Cette position peut sembler étrange pour le directeur de l’Institute of Commonwealth Studies, mais Philip Murphy fournit une analyse complète des raisons pour lesquelles le Commonwealth a plus d’importance en termes de perception de l’influence britannique qu’en termes de politique réelle. En tant que successeur institutionnel de l’Empire, le Commonwealth conserve l’image et le pedigree d’une idée permettant d’exercer un soft power considérable. Mais les États nouvellement indépendants ont rapidement réduit le Commonwealth à un rôle symbolique, devant, par exemple, le refus de l’Irlande de participer à la Seconde Guerre mondiale ou le fait que l’Inde devienne une république et rejette l’identité commune du Commonwealth en même temps que la monarchie britannique. Le Commonwealth demeure pourtant un sujet de recherche important du simple fait de sa survie.
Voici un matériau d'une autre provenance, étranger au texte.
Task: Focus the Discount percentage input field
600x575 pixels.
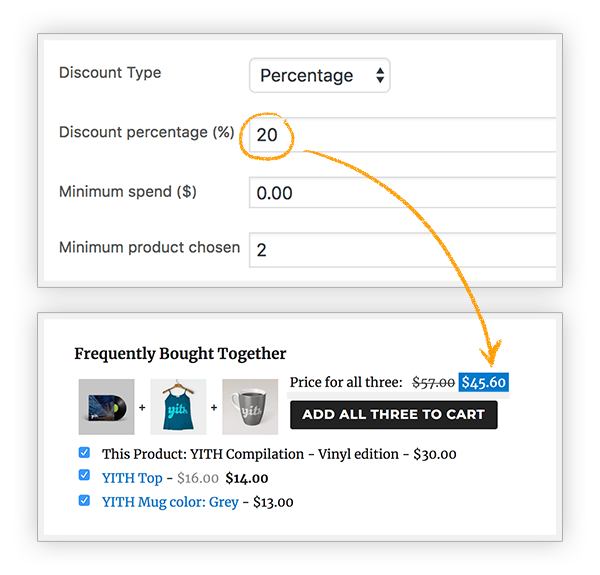Action: [x=403, y=135]
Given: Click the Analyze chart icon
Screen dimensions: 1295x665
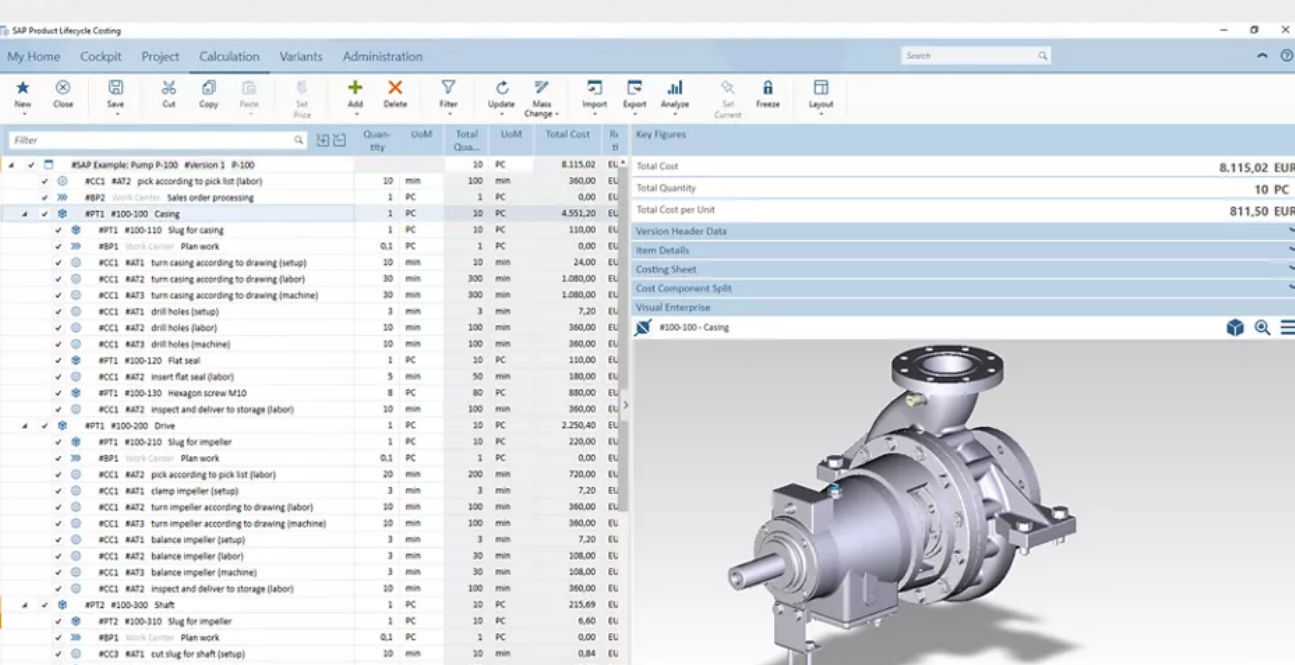Looking at the screenshot, I should coord(675,89).
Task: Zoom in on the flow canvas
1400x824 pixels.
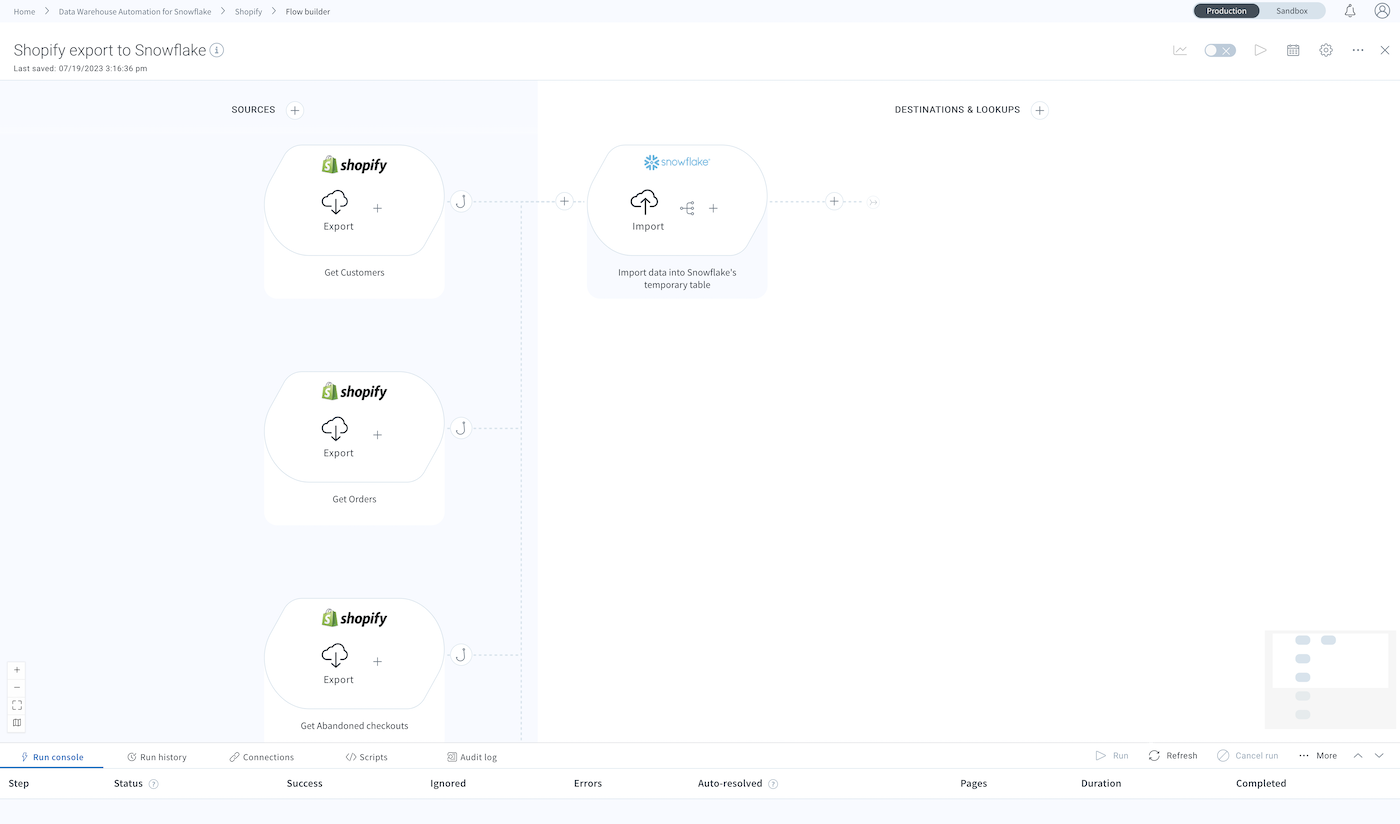Action: [x=17, y=670]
Selon Murphy, si le Commonwealth a pu persister aussi longtemps, c’est grâce à sa capacité de s’adapter pour trouver une pertinence, si réduite soit-elle, que ce soit en jouant un rôle dans la négociation de la fin de la domination blanche en Rhodésie ou en servant simplement d’organe technique et de forum. Surtout, le Commonwealth a conservé la grande majorité de ses membres. Cependant, Murphy doute que le Commonwealth puisse servir de base à la future politique commerciale britannique : l’idée selon laquelle les anciennes colonies viendraient à l’aide d’une Grande-Bretagne isolée et dans le besoin pour une troisième fois en un peu plus de cent ans est, pour Murphy, proprement délirante. Ce traitement du Brexit distingue l’ouvrage Empire’s New Clothes d’autres analyses récentes du Commonwealth et rend le texte particulièrement anglocentrique, avec moins de discussions sur la signification du Commonwealth pour les autres États membres, à quelques exceptions notables. D’une part, Murphy soutient que le taux élevé de rétention des États membres dans le Commonwealth est dû au fait que l’adhésion est bon marché et que quitter l’organisation serait coûteux en capital politique. Sur ce point, Murphy n’explique pas pourquoi des États tels que le Zimbabwe, l’Afrique du Sud, la République des Fidji, la Gambie et le Pakistan, qui ont été suspendus du Commonwealth, ont récemment demandé à y revenir. Notons que la plupart de ces États ont été suspendus pour coups d’État militaires, mais que lors de la réunion des chefs de gouvernement du Commonwealth (chogm) en avril 2018 à Londres, les Britanniques ont exprimé leur désir de réintégrer le Zimbabwe après le coup d’État militaire qui a renversé Robert Mugabe. Murphy décrit néanmoins la façon dont les États parias ont instrumentalisé le Commonwealth à travers l’exemple récent du Sri Lanka, qui a courtisé le Commonwealth pour accueillir le chogm en 2013 dans le but de faire oublier son bilan en matière de droits de l’homme dans les dernières années de sa guerre civile.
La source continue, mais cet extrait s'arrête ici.